======== PROVIDED MATERIAL ========
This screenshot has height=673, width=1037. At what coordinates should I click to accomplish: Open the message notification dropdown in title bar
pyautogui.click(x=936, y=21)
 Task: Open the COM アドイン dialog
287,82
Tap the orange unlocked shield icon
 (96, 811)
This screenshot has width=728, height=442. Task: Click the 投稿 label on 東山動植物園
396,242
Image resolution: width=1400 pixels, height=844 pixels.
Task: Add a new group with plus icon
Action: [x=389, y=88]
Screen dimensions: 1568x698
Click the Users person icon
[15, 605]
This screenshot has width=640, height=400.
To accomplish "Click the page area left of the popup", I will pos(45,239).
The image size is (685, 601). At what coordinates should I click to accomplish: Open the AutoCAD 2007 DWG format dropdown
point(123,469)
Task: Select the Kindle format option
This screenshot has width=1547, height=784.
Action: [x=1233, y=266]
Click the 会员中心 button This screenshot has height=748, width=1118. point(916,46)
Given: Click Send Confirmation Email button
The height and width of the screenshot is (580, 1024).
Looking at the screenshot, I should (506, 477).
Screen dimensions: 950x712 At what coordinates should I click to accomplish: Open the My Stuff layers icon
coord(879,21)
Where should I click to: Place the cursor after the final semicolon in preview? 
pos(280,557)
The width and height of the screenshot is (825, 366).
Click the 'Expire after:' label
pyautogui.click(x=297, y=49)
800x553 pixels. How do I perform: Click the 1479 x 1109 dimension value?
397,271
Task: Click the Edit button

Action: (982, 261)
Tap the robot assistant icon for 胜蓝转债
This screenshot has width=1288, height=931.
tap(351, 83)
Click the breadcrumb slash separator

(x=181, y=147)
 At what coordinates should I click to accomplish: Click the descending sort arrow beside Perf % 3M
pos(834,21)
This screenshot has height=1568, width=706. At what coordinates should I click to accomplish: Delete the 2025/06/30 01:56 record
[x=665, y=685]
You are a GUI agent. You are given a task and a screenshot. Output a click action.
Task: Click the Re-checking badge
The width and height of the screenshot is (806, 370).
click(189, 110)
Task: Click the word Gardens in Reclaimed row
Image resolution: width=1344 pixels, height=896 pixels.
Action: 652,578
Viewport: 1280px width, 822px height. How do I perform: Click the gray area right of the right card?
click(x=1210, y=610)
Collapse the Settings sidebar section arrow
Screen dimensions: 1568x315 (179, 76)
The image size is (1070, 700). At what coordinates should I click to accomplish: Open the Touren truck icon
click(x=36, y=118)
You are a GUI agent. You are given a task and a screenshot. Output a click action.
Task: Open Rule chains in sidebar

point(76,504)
========
**AIM OF THE EXERCISE**
Can you set out all of the material above as a numbered list, dropping the blank lines?

**IN RESPONSE**
1. This screenshot has height=673, width=1037. At what coordinates should I click to accomplish: Open the message notification dropdown in title bar
2. pyautogui.click(x=936, y=21)
3.  Task: Open the COM アドイン dialog
4. 287,82
5. Tap the orange unlocked shield icon
6.  (96, 811)
7. This screenshot has width=728, height=442. Task: Click the 投稿 label on 東山動植物園
8. 396,242
9. Image resolution: width=1400 pixels, height=844 pixels.
10. Task: Add a new group with plus icon
11. Action: [x=389, y=88]
12. Screen dimensions: 1568x698
13. Click the Users person icon
14. [15, 605]
15. This screenshot has width=640, height=400.
16. To accomplish "Click the page area left of the popup", I will pos(45,239).
17. The image size is (685, 601). At what coordinates should I click to accomplish: Open the AutoCAD 2007 DWG format dropdown
18. point(123,469)
19. Task: Select the Kindle format option
20. This screenshot has width=1547, height=784.
21. Action: [x=1233, y=266]
22. Click the 会员中心 button This screenshot has height=748, width=1118. point(916,46)
23. Given: Click Send Confirmation Email button
24. The height and width of the screenshot is (580, 1024).
25. Looking at the screenshot, I should (506, 477).
26. Screen dimensions: 950x712 At what coordinates should I click to accomplish: Open the My Stuff layers icon
27. coord(879,21)
28. Where should I click to: Place the cursor after the final semicolon in preview? 
29. pos(280,557)
30. The width and height of the screenshot is (825, 366).
31. Click the 'Expire after:' label
32. pyautogui.click(x=297, y=49)
33. 800x553 pixels. How do I perform: Click the 1479 x 1109 dimension value?
34. 397,271
35. Task: Click the Edit button
36. Action: (982, 261)
37. Tap the robot assistant icon for 胜蓝转债
38. This screenshot has width=1288, height=931.
39. tap(351, 83)
40. Click the breadcrumb slash separator
41. (x=181, y=147)
42.  At what coordinates should I click to accomplish: Click the descending sort arrow beside Perf % 3M
43. pos(834,21)
44. This screenshot has height=1568, width=706. At what coordinates should I click to accomplish: Delete the 2025/06/30 01:56 record
45. [x=665, y=685]
46. You are a GUI agent. You are given a task and a screenshot. Output a click action.
47. Task: Click the Re-checking badge
48. The width and height of the screenshot is (806, 370).
49. click(189, 110)
50. Task: Click the word Gardens in Reclaimed row
51. Image resolution: width=1344 pixels, height=896 pixels.
52. Action: 652,578
53. Viewport: 1280px width, 822px height. How do I perform: Click the gray area right of the right card?
54. click(x=1210, y=610)
55. Collapse the Settings sidebar section arrow
56. Screen dimensions: 1568x315 (179, 76)
57. The image size is (1070, 700). At what coordinates should I click to accomplish: Open the Touren truck icon
58. click(x=36, y=118)
59. You are a GUI agent. You are given a task and a screenshot. Output a click action.
60. Task: Open Rule chains in sidebar
61. point(76,504)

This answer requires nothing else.